Notre société peut-elle se passer de citoyens mieux outillés, mieux informés et plus rationnels dans leur rapport aux débats démocratiques ?
La réforme du lycée a instauré en classe de seconde l’obligation pour les lycéens de choisir deux « enseignements d’exploration », parmi lesquels doit figurer au moins un enseignement d’ « économie » à choisir entre l’enseignement de Sciences Economiques et Sociales et un enseignement d’économie-gestion. L’enseignement de SES a été choisi par 85% des élèves cette année, ce qui confirme l’attractivité forte des sciences sociales au lycée depuis leur introduction il y a quarante ans. C’est une excellente chose qu’un plus grand nombre de lycéens ait accès à cette « troisième culture », aux côtés des humanités et des sciences de la nature. Il convient cependant de s’interroger sur les conditions déplorables de cette progression.
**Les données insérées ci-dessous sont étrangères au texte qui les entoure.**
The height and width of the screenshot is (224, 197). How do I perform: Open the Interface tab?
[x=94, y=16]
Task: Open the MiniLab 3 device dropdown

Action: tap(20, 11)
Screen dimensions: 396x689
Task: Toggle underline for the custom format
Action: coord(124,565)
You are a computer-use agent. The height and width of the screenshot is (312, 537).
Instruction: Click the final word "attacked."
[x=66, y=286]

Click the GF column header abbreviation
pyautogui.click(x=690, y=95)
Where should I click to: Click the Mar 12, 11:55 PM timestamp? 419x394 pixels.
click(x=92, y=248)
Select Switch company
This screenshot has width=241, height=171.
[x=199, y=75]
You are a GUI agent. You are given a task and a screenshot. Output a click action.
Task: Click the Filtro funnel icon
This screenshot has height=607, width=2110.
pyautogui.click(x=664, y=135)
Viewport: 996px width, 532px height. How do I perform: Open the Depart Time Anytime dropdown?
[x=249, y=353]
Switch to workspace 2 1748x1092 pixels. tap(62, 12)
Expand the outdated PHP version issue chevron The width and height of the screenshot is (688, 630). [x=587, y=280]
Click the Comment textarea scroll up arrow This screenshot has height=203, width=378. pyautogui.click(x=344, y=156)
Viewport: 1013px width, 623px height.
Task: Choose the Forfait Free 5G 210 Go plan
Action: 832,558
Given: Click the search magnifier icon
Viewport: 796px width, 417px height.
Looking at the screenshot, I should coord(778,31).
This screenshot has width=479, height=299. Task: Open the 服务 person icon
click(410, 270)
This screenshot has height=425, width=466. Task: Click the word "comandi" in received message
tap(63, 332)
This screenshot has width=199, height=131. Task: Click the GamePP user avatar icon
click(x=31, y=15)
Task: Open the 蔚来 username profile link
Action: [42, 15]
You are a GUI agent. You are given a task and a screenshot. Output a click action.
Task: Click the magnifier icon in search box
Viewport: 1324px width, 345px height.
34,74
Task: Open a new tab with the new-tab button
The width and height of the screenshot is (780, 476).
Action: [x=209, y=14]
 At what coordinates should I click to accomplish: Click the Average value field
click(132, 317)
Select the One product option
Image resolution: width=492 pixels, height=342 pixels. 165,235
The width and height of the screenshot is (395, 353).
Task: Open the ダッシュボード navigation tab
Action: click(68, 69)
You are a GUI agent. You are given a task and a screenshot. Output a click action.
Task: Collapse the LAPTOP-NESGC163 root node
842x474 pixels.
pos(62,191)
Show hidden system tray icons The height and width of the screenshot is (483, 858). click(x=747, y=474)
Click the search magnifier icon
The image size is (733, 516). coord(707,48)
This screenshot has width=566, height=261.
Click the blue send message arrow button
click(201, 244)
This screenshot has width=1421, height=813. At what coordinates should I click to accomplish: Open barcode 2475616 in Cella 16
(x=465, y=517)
Les SES héritent du statut « d’enseignement d’exploration » mais, contrairement à d’autres enseignements qui partagent ce statut, l’ « exploration » ne peut pas s’appuyer sur les acquis d’un enseignement obligatoire au collège ou en seconde. Cette spécificité n’est pourtant pas prise en compte. Avec un volume horaire réduit à 90 minutes par semaine en classe entière dans la plupart des établissements et un programme encore plus ambitieux que par le passé, la qualité de l’enseignement des SES en seconde connaît une dégradation sans précédent. En si peu de temps et dans ces conditions, l’acte pédagogique se réduit bien souvent à un survol, sans que les élèves ne puissent véritablement s’approprier les concepts, méthodes et raisonnements des différentes sciences sociales qu’ils découvrent.
Exclues du tronc commun de seconde, alors qu’elles sont absentes du collège et constituent la discipline centrale de la série ES (deuxième série du baccalauréat général en effectifs), les SES ont pourtant toute légitimité à être enseignées de façon obligatoire en seconde avec un horaire adapté à l’ambition des programmes, à la hauteur de la contribution de cet enseignement à la formation citoyenne des élèves.
C’est pourquoi nous demandons au Ministre de l’Education Nationale que les SES, plébiscitées par les lycéens, ne soient plus traitées comme un « enseignement d’exploration » parmi d’autres mais soient intégrées dans le tronc commun de la classe de seconde avec un horaire revalorisé, comprenant des dédoublements obligatoires, sans lesquels l’initiation aux démarches spécifiques des sciences sociales ne peut être sérieusement envisagée.